UNITED STATES
SECURITIES AND EXCHANGE COMMISSION
Washington, D.C.  20549

 
FORM 8-K
 
CURRENT REPORT
 
Pursuant to Section 13 or 15(d) of the
Securities Exchange Act of 1934


Date of Report (Date of Earliest Event Reported):  April 7, 2011

PEOPLE’S LIBERATION, INC.
(Exact name of registrant as specified in its charter)


Delaware
(State or other jurisdiction of incorporation)
000-16075
(Commission File Number)
86-0449546
(I.R.S. Employer Identification No.)


1212 S. Flower Street, 5th Floor, Los Angeles, CA 90015
 
(Address of Principal Executive Offices/Zip Code)

(213) 745-2123
(Registrant’s telephone number, including area code)


Check the appropriate box below if the Form 8-K filing is intended to simultaneously satisfy the filing obligation of the registrant under any of the following provisions (see General Instruction A.2. below):
 
 
¨
Written communications pursuant to Rule 425 under the Securities Act (17 CFR 230.425)
 
 
¨
Soliciting material pursuant to Rule 14a-12 under the Exchange Act (17 CFR 240.14a-12)

Pointing rows for text and elements:
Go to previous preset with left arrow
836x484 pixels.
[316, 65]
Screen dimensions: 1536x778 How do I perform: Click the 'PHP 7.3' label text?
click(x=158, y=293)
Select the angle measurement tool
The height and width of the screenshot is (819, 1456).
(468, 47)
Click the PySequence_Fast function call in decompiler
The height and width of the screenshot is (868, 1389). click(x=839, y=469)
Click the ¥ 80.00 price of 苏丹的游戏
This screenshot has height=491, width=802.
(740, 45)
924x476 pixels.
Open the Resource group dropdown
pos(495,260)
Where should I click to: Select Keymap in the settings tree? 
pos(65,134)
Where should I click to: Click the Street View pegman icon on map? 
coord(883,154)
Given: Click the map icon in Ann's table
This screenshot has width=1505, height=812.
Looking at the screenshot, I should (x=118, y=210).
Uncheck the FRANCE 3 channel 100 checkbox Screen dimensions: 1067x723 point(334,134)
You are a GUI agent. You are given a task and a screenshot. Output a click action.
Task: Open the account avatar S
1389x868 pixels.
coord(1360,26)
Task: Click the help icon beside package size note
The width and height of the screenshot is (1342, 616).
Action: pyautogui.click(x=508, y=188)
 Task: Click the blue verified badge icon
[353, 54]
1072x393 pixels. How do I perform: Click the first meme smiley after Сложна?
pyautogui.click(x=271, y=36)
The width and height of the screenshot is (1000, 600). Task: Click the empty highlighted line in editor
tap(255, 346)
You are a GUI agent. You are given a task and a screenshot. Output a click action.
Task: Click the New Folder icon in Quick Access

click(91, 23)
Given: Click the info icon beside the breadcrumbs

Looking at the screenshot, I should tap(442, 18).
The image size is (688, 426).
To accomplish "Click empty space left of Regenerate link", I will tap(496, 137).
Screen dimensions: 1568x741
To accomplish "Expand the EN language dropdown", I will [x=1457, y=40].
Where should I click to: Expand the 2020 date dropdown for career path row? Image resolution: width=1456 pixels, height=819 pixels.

Required task: Render this sentence from the Form 8-K filing above in Spanish: "Check the appropriate box below if the Form 8-K filing is intended to simultaneously satisfy the filing obligation of the registrant under any of the following provisions (see General Instruction A.2. below):"

The solution: Marque la casilla correspondiente a continuación si la presentación del Formulario 8-K tiene por objeto cumplir simultáneamente la obligación de presentación del registrante conforme a cualquiera de las siguientes disposiciones (véase la Instrucción General A.2. más abajo):